Note the time of year of the death and the time of year of the burial. In New England, I've seen several obituaries from winter deaths that say someone will be buried later in the spring.
In the post The Frozen Chosen: Winter Grave Digging Meets Modern Times, Traci Rylands says:
Before the invention of the backhoe, there was only one way to dig a
grave and that was with a shovel. It could take quite a lot of
backbone and energy to accomplish even in warmer conditions. But when
the ground froze, it could be nearly impossible.
Often, families simply waited until spring to bury their loved ones.
The dead would be placed in what was called a receiving vault, where
they might wait a few weeks to a few months for burial.
The post shows several modern devices that can thaw the soil enough for burials to take place. If a cemetery is a small family cemetery, they may not have the equipment to thaw the soil enough for burial.
Check state law for your location to see whether winter burials are mandated (Minnesota and Wisconsin, according to the linked blog post) or whether burials can be suspended until the spring (e.g. North Dakota).

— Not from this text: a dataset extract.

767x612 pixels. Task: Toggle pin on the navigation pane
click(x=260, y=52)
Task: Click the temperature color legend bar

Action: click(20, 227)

North Dakota funeral directors say a law requiring them to have winter burials would be impractical if not impossible for the hundreds of small rural cemeteries scattered across the sparsely populated state. Just plowing the country road to get to the cemetery can be an arduous task.
Perhaps this isn't obvious, but if no one can get to the cemetery in winter because of impassable country roads, holding a graveside service isn't practical. Spring graveside services for people who died in winter may be delayed even more because they may have to be scheduled around the services for people who died in the spring.